* Instructions to follow
Reproduce the top of the data verbatim, through and including the line that contains "Image resolution: width=545".

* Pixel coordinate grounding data
┏━━

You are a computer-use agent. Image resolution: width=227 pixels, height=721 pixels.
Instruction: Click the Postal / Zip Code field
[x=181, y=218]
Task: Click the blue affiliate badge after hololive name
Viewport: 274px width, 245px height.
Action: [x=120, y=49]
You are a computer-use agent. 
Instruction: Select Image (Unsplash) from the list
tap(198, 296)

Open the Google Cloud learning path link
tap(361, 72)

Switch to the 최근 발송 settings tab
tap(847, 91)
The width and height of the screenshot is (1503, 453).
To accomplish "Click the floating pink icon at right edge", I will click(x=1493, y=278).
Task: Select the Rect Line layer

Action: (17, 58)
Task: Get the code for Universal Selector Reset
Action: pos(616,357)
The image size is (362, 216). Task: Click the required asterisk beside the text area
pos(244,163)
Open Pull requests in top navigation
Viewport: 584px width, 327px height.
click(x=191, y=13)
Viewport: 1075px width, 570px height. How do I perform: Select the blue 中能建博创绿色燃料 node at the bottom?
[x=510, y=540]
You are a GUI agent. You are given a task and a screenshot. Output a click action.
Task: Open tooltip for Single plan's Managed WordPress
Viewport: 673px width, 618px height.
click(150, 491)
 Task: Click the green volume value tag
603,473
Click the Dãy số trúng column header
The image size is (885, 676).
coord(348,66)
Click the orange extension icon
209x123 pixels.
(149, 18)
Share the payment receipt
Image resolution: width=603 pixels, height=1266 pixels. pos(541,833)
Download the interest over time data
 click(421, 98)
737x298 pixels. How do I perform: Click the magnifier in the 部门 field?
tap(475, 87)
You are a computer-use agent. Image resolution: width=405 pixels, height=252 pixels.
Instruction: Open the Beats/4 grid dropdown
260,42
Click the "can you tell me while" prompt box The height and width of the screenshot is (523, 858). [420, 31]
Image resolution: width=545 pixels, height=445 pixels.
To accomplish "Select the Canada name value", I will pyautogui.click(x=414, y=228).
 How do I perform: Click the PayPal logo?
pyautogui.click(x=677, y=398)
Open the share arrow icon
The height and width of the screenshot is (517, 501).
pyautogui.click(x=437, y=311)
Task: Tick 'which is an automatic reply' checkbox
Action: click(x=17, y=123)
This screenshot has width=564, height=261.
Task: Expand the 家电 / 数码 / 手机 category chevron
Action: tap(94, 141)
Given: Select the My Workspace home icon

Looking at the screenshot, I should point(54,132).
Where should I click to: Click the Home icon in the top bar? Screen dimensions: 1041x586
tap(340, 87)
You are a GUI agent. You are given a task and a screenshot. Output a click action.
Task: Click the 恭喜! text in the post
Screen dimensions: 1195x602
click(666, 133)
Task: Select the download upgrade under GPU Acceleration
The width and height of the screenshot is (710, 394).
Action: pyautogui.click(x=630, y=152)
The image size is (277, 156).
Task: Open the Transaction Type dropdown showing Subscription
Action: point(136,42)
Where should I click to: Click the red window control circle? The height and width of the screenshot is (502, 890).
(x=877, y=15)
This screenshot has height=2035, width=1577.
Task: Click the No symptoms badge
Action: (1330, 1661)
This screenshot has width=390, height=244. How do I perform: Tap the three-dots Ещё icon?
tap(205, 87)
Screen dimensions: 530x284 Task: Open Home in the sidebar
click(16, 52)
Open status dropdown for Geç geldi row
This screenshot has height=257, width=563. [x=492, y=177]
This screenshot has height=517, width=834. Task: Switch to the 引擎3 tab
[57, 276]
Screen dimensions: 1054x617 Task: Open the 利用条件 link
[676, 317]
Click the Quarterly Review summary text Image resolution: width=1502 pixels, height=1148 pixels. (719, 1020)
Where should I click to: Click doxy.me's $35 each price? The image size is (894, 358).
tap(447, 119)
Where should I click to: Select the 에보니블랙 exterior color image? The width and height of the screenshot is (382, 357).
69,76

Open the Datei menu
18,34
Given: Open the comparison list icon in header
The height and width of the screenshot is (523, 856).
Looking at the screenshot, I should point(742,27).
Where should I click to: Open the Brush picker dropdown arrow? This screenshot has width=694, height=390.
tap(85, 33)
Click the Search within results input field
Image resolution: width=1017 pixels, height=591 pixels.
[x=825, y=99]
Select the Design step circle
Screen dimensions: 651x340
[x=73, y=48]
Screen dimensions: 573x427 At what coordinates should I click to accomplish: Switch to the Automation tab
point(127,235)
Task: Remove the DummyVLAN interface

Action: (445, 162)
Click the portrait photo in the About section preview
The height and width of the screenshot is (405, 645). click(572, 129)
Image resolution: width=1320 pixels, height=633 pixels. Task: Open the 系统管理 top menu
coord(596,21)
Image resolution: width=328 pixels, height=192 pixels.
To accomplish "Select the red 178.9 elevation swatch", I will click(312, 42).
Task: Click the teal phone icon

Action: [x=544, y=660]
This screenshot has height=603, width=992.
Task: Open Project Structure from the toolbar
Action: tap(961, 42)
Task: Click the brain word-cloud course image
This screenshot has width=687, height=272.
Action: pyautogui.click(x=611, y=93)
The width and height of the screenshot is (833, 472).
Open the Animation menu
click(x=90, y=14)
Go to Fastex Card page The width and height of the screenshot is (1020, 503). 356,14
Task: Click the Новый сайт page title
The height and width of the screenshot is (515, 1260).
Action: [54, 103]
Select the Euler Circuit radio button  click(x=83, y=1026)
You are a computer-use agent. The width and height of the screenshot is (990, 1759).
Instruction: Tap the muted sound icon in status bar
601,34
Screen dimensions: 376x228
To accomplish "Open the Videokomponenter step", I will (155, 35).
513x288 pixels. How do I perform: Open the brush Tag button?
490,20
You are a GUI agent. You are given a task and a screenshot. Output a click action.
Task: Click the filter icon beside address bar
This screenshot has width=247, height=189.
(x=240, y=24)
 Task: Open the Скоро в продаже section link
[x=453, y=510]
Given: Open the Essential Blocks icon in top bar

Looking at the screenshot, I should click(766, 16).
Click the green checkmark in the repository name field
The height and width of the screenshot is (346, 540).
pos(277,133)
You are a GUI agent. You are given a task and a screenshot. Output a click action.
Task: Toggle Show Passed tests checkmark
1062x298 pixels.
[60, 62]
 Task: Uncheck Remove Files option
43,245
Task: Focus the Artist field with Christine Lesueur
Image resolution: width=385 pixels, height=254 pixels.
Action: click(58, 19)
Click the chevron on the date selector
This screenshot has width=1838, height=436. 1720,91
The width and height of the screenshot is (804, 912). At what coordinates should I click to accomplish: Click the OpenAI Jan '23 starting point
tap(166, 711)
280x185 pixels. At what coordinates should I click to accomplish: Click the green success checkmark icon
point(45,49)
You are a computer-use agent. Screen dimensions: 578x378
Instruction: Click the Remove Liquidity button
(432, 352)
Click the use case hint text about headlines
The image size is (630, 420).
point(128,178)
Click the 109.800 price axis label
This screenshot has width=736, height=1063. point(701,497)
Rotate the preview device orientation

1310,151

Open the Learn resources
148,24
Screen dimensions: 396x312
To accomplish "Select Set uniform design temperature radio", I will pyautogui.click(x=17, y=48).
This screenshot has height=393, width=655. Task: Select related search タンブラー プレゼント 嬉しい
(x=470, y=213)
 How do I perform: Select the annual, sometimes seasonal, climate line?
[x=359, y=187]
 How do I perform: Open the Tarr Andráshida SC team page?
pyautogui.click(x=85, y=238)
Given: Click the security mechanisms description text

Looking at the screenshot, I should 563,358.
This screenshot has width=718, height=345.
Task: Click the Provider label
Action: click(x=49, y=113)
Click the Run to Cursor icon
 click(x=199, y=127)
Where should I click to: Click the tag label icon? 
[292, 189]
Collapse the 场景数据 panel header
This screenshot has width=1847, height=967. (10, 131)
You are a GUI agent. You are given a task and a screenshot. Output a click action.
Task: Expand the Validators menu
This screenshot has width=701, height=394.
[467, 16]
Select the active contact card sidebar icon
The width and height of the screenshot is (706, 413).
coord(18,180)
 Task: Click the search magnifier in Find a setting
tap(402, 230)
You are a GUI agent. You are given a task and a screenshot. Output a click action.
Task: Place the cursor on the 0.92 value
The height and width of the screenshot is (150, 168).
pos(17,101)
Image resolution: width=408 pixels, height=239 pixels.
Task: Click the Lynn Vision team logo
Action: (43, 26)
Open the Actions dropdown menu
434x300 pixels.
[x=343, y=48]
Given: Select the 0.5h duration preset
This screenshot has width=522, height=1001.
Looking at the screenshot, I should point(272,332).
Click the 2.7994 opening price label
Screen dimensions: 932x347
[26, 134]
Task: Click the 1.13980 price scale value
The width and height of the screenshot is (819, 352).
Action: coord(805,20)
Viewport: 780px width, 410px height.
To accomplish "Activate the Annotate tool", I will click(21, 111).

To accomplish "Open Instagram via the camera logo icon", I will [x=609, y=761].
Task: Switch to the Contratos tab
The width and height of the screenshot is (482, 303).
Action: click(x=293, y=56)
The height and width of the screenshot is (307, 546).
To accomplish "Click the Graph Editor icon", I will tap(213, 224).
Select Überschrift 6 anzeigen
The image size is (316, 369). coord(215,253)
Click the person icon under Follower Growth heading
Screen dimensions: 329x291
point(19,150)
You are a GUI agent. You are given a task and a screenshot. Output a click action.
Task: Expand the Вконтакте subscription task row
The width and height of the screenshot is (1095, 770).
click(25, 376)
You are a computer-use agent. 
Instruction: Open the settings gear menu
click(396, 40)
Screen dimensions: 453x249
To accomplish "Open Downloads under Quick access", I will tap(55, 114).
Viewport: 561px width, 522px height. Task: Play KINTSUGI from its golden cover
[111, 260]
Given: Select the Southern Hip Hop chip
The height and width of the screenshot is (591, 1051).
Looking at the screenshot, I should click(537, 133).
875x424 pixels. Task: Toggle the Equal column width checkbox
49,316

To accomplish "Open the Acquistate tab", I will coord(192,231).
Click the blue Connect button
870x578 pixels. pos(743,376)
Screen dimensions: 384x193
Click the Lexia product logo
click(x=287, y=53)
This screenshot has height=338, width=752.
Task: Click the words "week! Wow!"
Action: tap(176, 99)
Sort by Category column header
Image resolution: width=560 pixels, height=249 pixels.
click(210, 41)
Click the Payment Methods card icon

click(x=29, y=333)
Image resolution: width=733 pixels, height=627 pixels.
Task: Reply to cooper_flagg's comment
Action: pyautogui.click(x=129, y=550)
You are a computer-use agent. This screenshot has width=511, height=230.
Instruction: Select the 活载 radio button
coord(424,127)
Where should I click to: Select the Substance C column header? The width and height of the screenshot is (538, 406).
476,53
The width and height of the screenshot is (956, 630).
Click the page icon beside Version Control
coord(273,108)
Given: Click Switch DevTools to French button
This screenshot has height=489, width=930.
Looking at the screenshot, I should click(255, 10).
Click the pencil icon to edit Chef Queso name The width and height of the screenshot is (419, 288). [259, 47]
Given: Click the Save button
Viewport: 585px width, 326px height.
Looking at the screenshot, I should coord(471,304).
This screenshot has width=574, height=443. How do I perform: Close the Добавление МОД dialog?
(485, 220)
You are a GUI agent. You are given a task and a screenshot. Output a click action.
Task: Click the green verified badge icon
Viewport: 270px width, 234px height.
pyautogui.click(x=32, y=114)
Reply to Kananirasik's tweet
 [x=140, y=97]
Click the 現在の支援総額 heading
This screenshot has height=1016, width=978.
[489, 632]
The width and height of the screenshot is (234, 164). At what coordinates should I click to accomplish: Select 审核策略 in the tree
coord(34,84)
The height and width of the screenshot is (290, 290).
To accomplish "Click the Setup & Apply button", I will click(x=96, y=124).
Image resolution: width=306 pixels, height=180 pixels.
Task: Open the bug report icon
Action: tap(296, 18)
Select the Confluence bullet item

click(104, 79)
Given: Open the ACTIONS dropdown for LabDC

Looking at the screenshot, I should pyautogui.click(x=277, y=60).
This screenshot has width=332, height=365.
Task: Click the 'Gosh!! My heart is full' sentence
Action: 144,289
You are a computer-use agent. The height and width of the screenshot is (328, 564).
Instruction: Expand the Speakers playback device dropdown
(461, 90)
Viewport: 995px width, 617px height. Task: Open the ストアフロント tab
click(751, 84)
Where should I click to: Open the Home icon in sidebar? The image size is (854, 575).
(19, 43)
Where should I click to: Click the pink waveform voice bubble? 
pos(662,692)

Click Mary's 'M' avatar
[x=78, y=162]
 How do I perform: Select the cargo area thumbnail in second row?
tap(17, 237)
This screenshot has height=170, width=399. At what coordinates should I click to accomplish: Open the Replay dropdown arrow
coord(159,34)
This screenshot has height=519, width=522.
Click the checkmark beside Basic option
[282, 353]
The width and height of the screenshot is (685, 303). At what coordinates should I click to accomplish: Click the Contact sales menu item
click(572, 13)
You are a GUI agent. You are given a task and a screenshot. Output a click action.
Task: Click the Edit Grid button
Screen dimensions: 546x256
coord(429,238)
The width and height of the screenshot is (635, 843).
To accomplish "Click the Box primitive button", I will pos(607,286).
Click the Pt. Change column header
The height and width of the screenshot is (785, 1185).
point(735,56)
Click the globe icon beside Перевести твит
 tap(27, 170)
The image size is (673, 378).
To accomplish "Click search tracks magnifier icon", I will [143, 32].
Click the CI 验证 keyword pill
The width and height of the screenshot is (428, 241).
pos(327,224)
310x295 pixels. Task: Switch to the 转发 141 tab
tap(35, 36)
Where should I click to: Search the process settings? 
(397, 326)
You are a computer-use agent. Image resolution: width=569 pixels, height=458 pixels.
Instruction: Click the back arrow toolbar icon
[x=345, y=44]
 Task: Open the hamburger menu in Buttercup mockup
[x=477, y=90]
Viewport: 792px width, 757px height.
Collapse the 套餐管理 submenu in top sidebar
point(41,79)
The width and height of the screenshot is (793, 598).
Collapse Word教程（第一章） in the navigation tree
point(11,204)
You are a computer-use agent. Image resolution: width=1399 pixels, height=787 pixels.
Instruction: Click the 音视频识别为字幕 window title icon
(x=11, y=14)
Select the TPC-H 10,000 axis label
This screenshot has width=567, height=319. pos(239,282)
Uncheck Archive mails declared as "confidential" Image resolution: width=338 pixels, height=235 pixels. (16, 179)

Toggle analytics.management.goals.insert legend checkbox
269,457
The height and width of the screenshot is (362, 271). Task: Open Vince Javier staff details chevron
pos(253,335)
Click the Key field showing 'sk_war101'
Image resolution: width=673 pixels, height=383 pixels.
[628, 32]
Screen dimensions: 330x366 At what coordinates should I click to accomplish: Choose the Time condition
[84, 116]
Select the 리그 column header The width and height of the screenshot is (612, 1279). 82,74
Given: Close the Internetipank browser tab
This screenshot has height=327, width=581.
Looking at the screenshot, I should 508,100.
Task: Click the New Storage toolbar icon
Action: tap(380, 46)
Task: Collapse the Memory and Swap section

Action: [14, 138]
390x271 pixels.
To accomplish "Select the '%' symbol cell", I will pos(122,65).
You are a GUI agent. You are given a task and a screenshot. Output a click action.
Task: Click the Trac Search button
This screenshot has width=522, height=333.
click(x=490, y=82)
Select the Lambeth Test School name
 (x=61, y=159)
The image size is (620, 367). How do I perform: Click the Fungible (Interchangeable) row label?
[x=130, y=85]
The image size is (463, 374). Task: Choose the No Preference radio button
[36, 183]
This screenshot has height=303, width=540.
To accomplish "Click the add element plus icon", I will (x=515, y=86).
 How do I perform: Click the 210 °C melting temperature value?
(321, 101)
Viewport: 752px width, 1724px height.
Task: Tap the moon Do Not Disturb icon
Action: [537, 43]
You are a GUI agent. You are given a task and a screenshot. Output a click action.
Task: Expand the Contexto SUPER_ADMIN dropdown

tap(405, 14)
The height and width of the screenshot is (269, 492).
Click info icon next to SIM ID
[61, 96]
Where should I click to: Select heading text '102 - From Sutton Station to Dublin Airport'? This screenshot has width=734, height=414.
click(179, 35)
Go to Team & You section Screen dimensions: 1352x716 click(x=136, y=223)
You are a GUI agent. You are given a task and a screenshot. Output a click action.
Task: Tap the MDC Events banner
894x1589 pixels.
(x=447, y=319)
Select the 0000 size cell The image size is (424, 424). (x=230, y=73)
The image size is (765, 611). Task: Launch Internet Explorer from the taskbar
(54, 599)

┗━━

* Task result
You are a computer-use agent. Image resolution: width=227 pixels, height=721 pixels.
Instruction: Click the Postal / Zip Code field
[x=181, y=218]
Task: Click the blue affiliate badge after hololive name
Viewport: 274px width, 245px height.
Action: [x=120, y=49]
You are a computer-use agent. 
Instruction: Select Image (Unsplash) from the list
tap(198, 296)

Open the Google Cloud learning path link
tap(361, 72)

Switch to the 최근 발송 settings tab
tap(847, 91)
The width and height of the screenshot is (1503, 453).
To accomplish "Click the floating pink icon at right edge", I will click(x=1493, y=278).
Task: Select the Rect Line layer

Action: (17, 58)
Task: Get the code for Universal Selector Reset
Action: pos(616,357)
The image size is (362, 216). Task: Click the required asterisk beside the text area
pos(244,163)
Open Pull requests in top navigation
Viewport: 584px width, 327px height.
click(x=191, y=13)
Viewport: 1075px width, 570px height. How do I perform: Select the blue 中能建博创绿色燃料 node at the bottom?
[x=510, y=540]
You are a GUI agent. You are given a task and a screenshot. Output a click action.
Task: Open tooltip for Single plan's Managed WordPress
Viewport: 673px width, 618px height.
click(150, 491)
 Task: Click the green volume value tag
603,473
Click the Dãy số trúng column header
The image size is (885, 676).
coord(348,66)
Click the orange extension icon
209x123 pixels.
(149, 18)
Share the payment receipt
Image resolution: width=603 pixels, height=1266 pixels. pos(541,833)
Download the interest over time data
 click(421, 98)
737x298 pixels. How do I perform: Click the magnifier in the 部门 field?
tap(475, 87)
You are a computer-use agent. Image resolution: width=405 pixels, height=252 pixels.
Instruction: Open the Beats/4 grid dropdown
260,42
Click the "can you tell me while" prompt box The height and width of the screenshot is (523, 858). [420, 31]
Image resolution: width=545 pixels, height=445 pixels.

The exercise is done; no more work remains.